Cardiac catheterization, also known as a “cath,” is a medical test to check and treat some heart conditions. The test lets your heart specialist see inside your arteries for blockages.
Who needs cardiac catheterization?
Cardiac catheterization is used to diagnose and treat coronary artery disease, or CAD. With CAD, a buildup of fatty material called plaque clogs the arteries that send blood to the heart. When blood flow is completely blocked, a patient has a heart attack.
What to expect during a cardiac catheterization
Doctors use a thin flexible tube called a catheter to do the diagnostic exam. It is inserted through a vein in the arm or leg to reach the heart.
Through the catheter, your doctor can view plaque buildup and often provide treatment.

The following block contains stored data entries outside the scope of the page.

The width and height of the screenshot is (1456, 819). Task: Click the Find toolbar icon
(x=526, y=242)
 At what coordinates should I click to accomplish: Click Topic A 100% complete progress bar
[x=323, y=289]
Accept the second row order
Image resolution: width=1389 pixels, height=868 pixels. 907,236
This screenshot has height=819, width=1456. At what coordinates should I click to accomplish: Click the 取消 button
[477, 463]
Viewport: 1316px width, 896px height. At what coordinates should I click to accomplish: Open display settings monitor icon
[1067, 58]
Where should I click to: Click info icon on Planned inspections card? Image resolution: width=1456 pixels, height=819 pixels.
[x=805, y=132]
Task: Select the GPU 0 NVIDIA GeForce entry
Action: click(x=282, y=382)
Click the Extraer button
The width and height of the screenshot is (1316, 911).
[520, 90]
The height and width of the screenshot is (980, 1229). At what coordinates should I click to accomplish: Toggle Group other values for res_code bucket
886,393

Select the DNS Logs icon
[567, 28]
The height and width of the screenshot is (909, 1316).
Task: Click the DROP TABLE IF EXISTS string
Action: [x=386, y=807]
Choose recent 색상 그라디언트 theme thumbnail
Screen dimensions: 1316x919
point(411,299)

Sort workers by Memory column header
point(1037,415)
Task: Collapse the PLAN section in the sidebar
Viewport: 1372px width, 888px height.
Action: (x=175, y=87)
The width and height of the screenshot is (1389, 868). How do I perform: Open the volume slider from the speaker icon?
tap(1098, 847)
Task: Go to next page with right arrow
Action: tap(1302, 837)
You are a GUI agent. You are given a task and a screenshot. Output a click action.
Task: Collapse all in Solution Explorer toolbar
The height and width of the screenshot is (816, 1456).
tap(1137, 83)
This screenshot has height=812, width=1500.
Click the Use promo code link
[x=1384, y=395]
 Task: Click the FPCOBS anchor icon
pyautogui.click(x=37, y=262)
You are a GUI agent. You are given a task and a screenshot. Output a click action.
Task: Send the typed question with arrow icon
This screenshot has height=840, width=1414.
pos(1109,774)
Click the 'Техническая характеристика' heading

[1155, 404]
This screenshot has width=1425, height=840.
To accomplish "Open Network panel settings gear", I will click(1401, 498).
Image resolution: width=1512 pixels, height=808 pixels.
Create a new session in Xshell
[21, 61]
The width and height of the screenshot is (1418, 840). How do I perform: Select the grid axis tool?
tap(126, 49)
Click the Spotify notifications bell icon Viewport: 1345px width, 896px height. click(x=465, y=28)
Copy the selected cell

The patient is awake for the procedure, which does not hurt.
Cardiac catheterization results
A cardiac catheterization gives your doctor important information. It lets your doctor:
See if plaque has built up in your arteries and blocks blood flow. By putting dye in the catheter, your doctor can see your arteries using X-rays. The test is called a coronary angiography.
View blockages with the help of an ultrasound. Ultrasound uses sound waves to create images of the arteries that supply blood to your heart.
Take samples of blood and heart muscle, and do minor surgery to correct problems.
Treating CAD with cardiac catheterization
During a cardiac catheterization, your heart specialist may do the following treatments:
Angioplasty: A tiny balloon is put at the end of the catheter to unblock a blood vessel.
Stent placement: A stent is a small tube placed inside an artery to help blood flow. Sometimes stents are coated with medicine, which helps healing.